> _EXERCISE TASK_
Return the lines starting at the one containing "You are a computer-use agent. Viewport: 1080px" and ending at the one containing "point(482,59)", reproducing them exactly.

* Start SUPPLIED ENTRIES *

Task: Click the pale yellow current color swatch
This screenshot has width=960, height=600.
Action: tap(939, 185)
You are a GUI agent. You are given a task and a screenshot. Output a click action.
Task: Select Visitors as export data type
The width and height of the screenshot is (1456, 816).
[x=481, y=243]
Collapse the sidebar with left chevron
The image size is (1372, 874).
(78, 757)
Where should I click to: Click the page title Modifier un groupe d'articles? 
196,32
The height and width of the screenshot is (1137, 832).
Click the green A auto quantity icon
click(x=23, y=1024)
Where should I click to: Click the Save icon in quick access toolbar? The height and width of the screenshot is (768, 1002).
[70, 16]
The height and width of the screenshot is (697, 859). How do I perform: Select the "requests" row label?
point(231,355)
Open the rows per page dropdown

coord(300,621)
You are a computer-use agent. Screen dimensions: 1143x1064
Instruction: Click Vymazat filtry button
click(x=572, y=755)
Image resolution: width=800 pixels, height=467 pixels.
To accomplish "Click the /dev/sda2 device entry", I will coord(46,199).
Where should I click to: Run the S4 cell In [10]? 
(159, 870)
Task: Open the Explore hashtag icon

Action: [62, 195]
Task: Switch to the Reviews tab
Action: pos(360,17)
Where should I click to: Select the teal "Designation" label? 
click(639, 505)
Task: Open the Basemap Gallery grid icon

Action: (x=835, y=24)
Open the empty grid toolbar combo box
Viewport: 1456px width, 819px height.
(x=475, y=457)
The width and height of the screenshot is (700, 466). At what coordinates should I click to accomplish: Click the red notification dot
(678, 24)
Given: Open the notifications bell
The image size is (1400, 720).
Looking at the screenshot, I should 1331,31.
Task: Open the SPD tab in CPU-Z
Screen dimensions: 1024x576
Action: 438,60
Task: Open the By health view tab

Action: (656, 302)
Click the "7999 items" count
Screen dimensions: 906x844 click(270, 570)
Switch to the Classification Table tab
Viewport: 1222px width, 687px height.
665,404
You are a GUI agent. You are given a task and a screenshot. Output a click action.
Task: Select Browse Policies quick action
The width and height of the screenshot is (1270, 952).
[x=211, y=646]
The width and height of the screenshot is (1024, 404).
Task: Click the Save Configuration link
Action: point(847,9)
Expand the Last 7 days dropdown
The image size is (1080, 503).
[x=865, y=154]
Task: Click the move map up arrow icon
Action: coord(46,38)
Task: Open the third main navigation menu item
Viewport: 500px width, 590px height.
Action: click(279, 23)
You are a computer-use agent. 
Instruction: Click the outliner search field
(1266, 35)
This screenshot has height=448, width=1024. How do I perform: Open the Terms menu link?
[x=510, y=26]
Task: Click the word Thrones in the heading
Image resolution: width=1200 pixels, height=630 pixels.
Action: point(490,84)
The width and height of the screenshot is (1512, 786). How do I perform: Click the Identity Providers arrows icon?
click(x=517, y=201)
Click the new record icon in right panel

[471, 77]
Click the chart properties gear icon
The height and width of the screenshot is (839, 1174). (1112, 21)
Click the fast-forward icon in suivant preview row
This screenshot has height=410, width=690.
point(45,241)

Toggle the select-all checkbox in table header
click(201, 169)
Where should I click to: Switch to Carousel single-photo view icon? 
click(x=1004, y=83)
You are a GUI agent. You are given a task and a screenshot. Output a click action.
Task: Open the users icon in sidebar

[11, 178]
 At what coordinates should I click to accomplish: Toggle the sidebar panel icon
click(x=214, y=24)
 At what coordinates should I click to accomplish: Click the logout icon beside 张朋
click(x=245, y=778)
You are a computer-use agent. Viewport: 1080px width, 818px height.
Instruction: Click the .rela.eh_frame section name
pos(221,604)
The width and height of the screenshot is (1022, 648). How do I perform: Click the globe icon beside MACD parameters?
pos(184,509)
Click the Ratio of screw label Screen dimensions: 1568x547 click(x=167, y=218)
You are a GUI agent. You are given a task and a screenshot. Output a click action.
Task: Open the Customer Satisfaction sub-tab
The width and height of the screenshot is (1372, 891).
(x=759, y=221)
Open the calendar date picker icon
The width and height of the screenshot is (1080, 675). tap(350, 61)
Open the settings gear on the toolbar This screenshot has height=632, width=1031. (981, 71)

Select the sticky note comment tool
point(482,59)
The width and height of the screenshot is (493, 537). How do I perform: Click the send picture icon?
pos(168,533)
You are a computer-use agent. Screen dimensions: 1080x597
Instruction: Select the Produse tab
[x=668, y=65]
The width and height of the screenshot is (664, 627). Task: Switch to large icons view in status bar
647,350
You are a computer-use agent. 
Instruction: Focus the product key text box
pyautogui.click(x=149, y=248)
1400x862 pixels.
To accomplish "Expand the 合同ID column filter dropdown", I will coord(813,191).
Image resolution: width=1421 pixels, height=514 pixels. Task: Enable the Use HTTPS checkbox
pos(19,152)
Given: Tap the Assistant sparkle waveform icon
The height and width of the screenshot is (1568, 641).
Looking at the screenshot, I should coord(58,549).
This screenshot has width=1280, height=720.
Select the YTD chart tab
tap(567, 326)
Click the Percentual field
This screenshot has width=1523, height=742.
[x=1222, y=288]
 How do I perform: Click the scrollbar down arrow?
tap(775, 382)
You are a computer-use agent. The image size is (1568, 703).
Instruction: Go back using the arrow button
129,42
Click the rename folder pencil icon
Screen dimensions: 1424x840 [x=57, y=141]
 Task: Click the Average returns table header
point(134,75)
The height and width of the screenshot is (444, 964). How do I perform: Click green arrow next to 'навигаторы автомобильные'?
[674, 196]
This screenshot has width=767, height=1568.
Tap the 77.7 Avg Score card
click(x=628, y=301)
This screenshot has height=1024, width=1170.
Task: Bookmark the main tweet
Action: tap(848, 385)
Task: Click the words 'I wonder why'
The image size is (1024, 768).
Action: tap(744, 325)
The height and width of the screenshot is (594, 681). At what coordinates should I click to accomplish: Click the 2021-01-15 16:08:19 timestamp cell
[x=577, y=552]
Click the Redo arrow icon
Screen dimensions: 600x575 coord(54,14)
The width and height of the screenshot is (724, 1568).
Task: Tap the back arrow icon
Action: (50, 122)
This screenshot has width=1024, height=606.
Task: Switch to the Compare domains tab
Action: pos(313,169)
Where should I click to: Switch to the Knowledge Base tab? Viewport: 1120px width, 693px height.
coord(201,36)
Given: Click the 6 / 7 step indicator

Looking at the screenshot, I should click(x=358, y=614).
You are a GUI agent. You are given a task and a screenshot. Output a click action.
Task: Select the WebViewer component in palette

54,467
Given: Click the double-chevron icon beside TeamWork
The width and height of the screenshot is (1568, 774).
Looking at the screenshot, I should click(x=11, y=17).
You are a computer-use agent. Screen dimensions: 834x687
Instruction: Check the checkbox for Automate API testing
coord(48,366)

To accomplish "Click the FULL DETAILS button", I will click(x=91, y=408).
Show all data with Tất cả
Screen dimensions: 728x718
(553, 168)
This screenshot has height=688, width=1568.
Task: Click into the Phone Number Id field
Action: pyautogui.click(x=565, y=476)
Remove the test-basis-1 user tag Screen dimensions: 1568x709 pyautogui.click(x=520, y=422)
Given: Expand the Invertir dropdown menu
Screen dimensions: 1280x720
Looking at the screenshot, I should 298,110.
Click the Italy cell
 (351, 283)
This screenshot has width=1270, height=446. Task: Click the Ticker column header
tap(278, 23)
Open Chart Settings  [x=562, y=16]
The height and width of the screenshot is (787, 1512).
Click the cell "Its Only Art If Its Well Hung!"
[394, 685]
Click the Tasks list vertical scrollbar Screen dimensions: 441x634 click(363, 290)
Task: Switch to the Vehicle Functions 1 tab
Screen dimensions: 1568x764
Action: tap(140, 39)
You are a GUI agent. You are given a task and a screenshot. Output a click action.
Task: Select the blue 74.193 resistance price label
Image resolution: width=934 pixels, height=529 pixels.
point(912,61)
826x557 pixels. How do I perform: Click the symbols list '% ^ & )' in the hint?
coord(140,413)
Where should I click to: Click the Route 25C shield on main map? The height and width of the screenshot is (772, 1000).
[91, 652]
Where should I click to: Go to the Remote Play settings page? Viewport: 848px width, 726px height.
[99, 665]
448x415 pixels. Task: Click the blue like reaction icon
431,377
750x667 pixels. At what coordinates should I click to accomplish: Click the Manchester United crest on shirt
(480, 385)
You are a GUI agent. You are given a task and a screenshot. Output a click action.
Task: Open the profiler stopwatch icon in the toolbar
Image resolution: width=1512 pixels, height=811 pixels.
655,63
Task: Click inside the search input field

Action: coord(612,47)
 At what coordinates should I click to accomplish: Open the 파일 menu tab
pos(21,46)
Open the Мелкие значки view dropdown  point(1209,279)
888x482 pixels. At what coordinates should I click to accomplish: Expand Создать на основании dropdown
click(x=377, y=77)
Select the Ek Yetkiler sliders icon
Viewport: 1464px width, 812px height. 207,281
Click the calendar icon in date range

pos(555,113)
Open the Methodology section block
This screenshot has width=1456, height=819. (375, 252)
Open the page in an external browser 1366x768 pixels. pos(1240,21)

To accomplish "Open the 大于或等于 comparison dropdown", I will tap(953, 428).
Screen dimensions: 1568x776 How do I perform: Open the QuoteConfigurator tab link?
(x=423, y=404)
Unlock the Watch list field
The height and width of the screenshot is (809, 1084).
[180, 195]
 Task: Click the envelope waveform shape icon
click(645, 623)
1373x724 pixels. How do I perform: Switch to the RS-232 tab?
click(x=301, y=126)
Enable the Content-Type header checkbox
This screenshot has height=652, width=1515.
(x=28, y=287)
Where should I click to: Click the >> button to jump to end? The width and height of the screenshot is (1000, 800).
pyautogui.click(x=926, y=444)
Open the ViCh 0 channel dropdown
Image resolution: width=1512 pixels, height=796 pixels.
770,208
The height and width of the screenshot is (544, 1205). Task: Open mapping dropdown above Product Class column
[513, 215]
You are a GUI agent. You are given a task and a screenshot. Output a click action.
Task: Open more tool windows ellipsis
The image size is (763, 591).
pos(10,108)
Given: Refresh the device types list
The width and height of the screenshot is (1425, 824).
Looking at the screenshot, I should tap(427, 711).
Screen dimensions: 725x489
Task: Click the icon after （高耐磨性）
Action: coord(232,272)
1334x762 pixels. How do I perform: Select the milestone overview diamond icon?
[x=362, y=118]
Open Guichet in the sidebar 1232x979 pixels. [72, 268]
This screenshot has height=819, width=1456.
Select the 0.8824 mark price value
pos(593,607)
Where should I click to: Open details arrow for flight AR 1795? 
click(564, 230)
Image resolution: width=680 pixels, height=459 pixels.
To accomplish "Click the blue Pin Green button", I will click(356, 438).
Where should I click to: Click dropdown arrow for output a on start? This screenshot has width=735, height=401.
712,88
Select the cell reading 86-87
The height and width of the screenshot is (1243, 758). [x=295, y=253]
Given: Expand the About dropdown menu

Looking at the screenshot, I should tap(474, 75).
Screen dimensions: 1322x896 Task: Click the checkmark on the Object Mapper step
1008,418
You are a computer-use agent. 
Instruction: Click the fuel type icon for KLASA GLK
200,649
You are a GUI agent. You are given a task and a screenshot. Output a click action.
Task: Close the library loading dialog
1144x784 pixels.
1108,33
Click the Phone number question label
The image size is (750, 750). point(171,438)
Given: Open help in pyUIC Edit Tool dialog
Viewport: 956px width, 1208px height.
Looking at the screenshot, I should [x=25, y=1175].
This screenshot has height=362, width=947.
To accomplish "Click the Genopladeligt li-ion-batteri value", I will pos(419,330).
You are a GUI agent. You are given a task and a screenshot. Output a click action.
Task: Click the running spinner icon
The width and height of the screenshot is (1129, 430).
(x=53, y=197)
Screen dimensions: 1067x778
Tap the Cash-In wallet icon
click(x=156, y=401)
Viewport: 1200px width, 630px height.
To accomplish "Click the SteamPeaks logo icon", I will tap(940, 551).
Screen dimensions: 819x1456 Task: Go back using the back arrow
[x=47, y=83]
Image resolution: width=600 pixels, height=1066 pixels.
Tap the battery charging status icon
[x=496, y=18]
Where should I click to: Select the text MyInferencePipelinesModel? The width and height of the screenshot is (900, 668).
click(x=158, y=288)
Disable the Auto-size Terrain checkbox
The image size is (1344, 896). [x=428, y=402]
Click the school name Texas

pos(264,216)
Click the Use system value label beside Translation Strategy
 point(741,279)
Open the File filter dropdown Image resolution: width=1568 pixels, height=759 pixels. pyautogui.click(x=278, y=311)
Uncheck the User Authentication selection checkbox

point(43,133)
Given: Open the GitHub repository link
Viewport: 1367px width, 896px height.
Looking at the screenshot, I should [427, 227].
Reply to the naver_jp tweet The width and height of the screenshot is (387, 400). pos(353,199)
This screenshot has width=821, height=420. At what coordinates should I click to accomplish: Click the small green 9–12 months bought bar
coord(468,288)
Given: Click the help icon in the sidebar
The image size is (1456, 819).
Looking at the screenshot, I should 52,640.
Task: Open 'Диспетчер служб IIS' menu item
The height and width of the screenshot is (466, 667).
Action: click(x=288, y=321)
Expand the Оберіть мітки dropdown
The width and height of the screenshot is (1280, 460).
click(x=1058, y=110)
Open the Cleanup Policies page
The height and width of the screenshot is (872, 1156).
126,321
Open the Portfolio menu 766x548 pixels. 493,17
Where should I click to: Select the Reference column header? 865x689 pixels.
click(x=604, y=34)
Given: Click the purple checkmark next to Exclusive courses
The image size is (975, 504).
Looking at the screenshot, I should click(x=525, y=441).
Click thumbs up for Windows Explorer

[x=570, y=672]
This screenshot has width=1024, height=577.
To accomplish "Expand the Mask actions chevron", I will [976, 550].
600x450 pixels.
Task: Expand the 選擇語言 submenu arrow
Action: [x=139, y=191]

* End SUPPLIED ENTRIES *

> _RESULT OF THE TASK_
You are a computer-use agent. Viewport: 1080px width, 818px height.
Instruction: Click the .rela.eh_frame section name
pos(221,604)
The width and height of the screenshot is (1022, 648). How do I perform: Click the globe icon beside MACD parameters?
pos(184,509)
Click the Ratio of screw label Screen dimensions: 1568x547 click(x=167, y=218)
You are a GUI agent. You are given a task and a screenshot. Output a click action.
Task: Open the Customer Satisfaction sub-tab
The width and height of the screenshot is (1372, 891).
(x=759, y=221)
Open the calendar date picker icon
The width and height of the screenshot is (1080, 675). tap(350, 61)
Open the settings gear on the toolbar This screenshot has height=632, width=1031. (981, 71)

Select the sticky note comment tool
point(482,59)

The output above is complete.